Tue, Jan 30, 2018 - Page 3 News List

Chang urges talks on flight route

CONSTRAINT:The CAA’s freezing the approvals of additional flights by Chinese carriers is a light response to the incident, MAC Minister Katharine Chang said

By Lee I-chia  /  Staff reporter

Mainland Affairs Council Minister Katharine Chang yesterday reviews the events of the past year and sets out the council’s priorities for the coming year at a year-end news conference in Taipei.

Photo: CNA

Flight safety and national security cannot be compromised, Mainland Affairs Council (MAC) Minister Katharine Chang (張小月) said yesterday, and urged the Chinese government to respect the public opinion in Taiwan and launch negotiations with the government.

Chang made the remarks at the council’s annual year-end news conference in response to China’s unilateral activation of northbound flights on the M503 route earlier this month.

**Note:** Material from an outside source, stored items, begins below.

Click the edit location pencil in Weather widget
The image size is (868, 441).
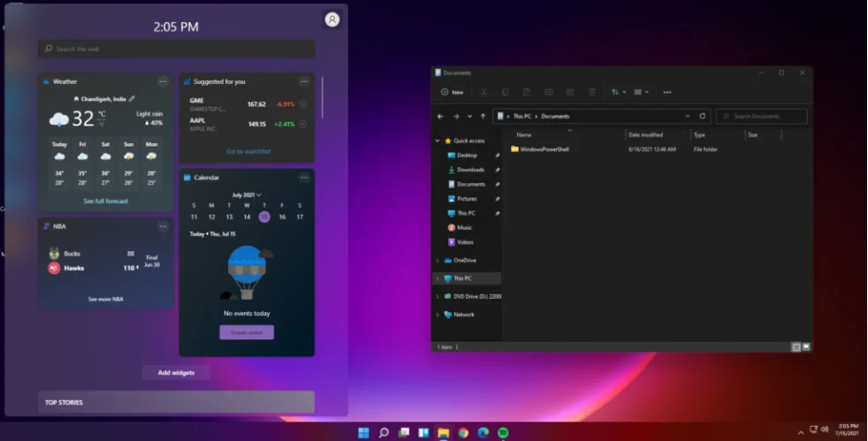[x=132, y=99]
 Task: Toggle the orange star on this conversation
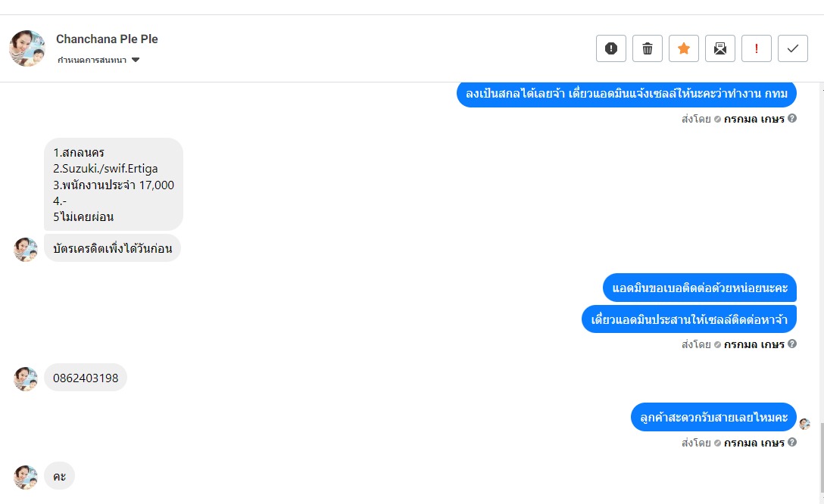coord(684,48)
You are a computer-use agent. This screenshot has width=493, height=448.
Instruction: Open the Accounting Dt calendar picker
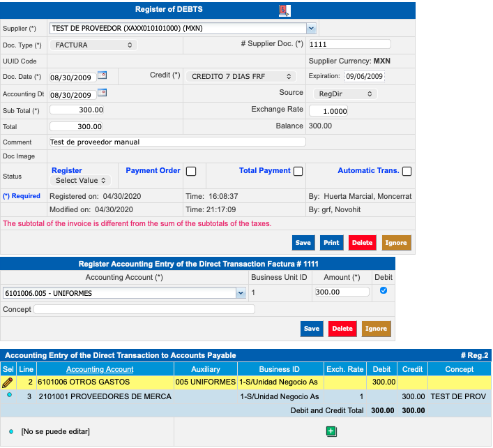102,93

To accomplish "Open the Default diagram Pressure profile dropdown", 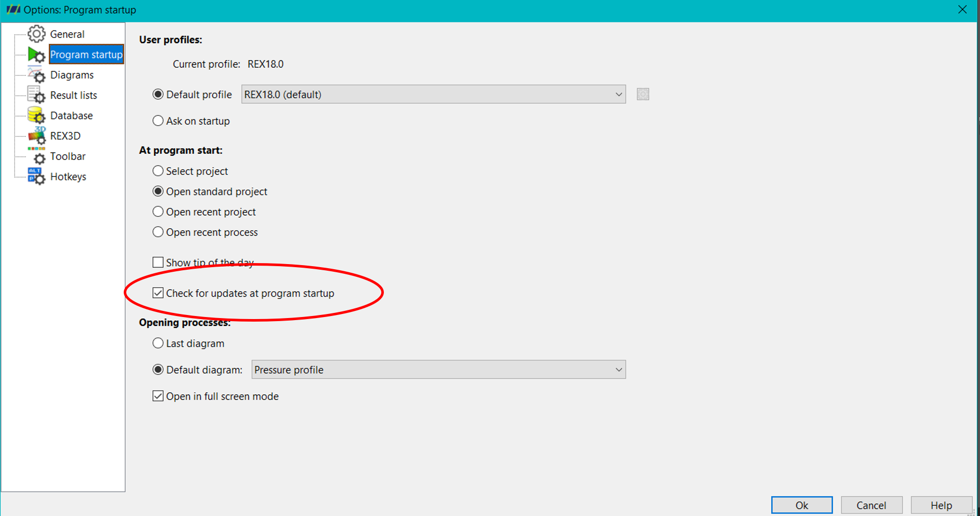I will 438,370.
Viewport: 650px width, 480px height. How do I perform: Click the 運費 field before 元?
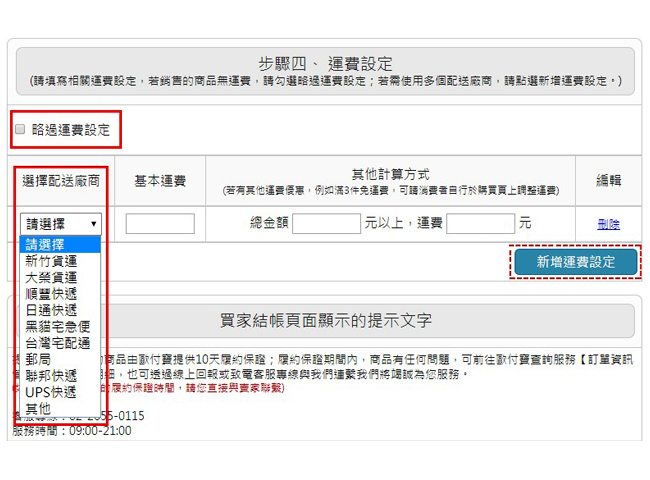(x=480, y=224)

She also presented an annual summary report and explained the council’s goals for this year.

The activation of the northbound flights and three extension routes — W121, W122 and W123 — on Jan. 4 affects flight safety and Taiwan’s national security, Chang said.

The Civil Aeronautics Administration’s (CAA) freezing the approval of two Chinese airlines’ application for a total of 176 additional flights during the Lunar New Year holiday is a light response to Beijing’s move and the nation’s high level of constraint has gained public acclaim, she said.

The activation of the route is a cross-strait issue that should go beyond pan-blue and pan-green politics, and the government should not be involved in cross-strait negotiations regarding civil aviation routes, Chang said.

The nation should reach a consensus and refuse to compromise on the issue, she said, adding that the government is urging Beijing to launch negotiations to resolve the conflict as soon as possible.

“The Chinese government has repeatedly said that the activation of the M503 flight route and three extension routes is its internal affair, and has nothing to do with Taiwan’s flight routes and destinations” Chang said. “However, this significantly differs from the reality of cross-strait interactions and we cannot accept this remark.”

Both sides of the Taiwan Strait reached a consensus on the usage of the routes through a civil aviation “mini-cross-strait meeting” in March 2015, so the government is insisting on and executing the policy that was enforced by the former administration, she said, adding that the conflict should technically be negotiated in another meeting, not through politics.

Whether the issue could be resolved in a satisfactory manner would a test to see if the Chinese government respects public opinion in Taiwan, and an important indicator for Taiwanese to estimate the development of cross-strait relations, so Beijing should not underestimate its meaning, Chang said.

Asked about the Chinese government’s suppression of Taiwan in the international community while offering incentives to Taiwanese, she said more challenges in cross-strait relations are expected this year as Beijing continues to neglect official negotiations while increasing civilian interactions.

However, there is a political aim behind China’s offering of incentives to Taiwanese, so the government would review and amend regulations to deal with the situation, Chang added.